Görüntülediğiniz mahkeme kararı kesinleşmiş bir karardır.

T.C.
İstanbul Anadolu
1. ASLİYE TİCARET MAHKEMESİ
ESAS NO : 2016/521 Esas
KARAR NO : 2018/19
DAVA : Menfi Tespit (Kambiyo Senetlerinden Kaynaklanan)
DAVA TARİHİ : 25/04/2016
KARAR TARİHİ : 16/01/2018
Mahkememizde görülmekte olan Menfi Tespit (Kambiyo Senetlerinden Kaynaklanan) davasının yapılan açık yargılaması sonunda,
GEREĞİ DÜŞÜNÜLDÜ :
İDDİA ve SAVUNMA : Davacı vekili dava dilekçesinde özetle: davacı ile davalı arasında 25/02/2016 tarihinde yapılan beton alım sözleşmesi akdedildiğini, işbu sözleşme gereğince iki cins beton alımı için 25/04/2016 vadeli 29.000 TL, 25/05/2016 vadeli 29.000 TL ve 27/06/2016 vadeli 29.790 TL lik çeklerin davalıya ciro edilerek teslim edildiğini, davacının sorumluluklarını yerine getirdiğini ancak davalının sözleşme gereği edimini yerine getirmediğini ve malları teslim etmediğini, işin zamanında yapılmamasından dolayı zarara uğradığını, işin devam etmesi için başka firmalardan mal temin etmek zorunda kaldığını, bu nedenle çeklerden dolayı borçlu olmadığının tespitini talep ve dava etmiştir.

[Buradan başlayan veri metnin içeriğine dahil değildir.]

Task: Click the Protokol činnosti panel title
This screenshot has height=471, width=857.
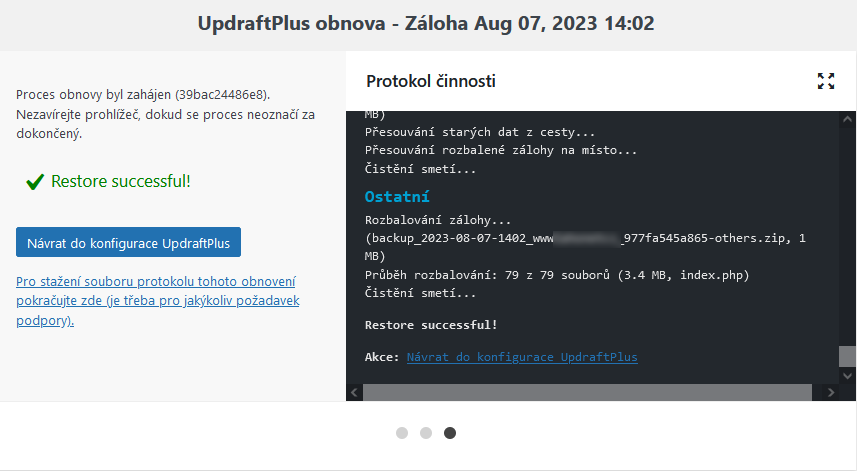Action: pyautogui.click(x=431, y=81)
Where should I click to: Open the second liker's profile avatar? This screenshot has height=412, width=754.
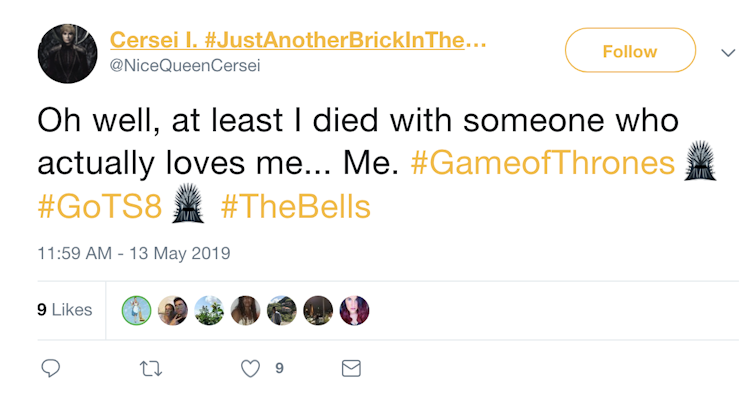pyautogui.click(x=173, y=310)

Davalı vekili cevap dilekçesinde özetle davacı ile arada bir ticari ilişki ve sözleşme ilişkisinin kurulduğunu, davacının iddialarınn asılsız olduğunu, davalının iflas erteleme davası açtığını, davacının bunu duyup iflas erteleme sürecinden endişe ederek başka bir şirketten mal aldığını ve huzurdaki davayı açtığını ileri sürerek davanın reddini talep etmiştir.
İNCELEME ve GEREKÇE :
Dava, sözleşmeden dönme nedeniyle, avans olarak verildiği iddia olunun çeklerle ilgili açılan menfi tespit davasıdır.

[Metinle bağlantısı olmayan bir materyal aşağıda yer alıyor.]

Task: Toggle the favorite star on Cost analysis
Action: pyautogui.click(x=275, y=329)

Davacı, davalı ile aralarında 25/02/2016 tarihinde beton alım sözleşmesi imzaladıklarını, davalıya üç adet çek verdiğini, son iki çek ile ilgili mal göndermediği gibi çekleri de iade etmediğini ileri sürerek menfi tespit davası açmıştır.
Davalı cevap dilekçesi ile arada bir ticari ilişki ve sözleşme ilişkisinin kurulduğunu, davacının iddialarınn asılsız olduğunu, iflas erteleme davası açıldığını, davacının bunu duyup iflas erteleme sürecinden endişe ederek başka bir şirketten mal aldığını ve huzurdaki davayı açtığını ileri sürerek davanın reddini talep etmiştir.
Bilindiği gibi, menfi tespit davasında ispat yükü kural olarak davalıdadır. Ne var ki çek bir ödeme aracı olup, kural olarak ödeme yapma amacıyla karşı tarafa verildiğinden ispat yükü davacıda olur. Davacı, ancak yazılı delille çeki avans olarak verdiğini ispat edebilir. Bu durumda ispat yükü tekrar davalıya geçer.
Davacı da sözleşmeyi delil olarak sunmuştur.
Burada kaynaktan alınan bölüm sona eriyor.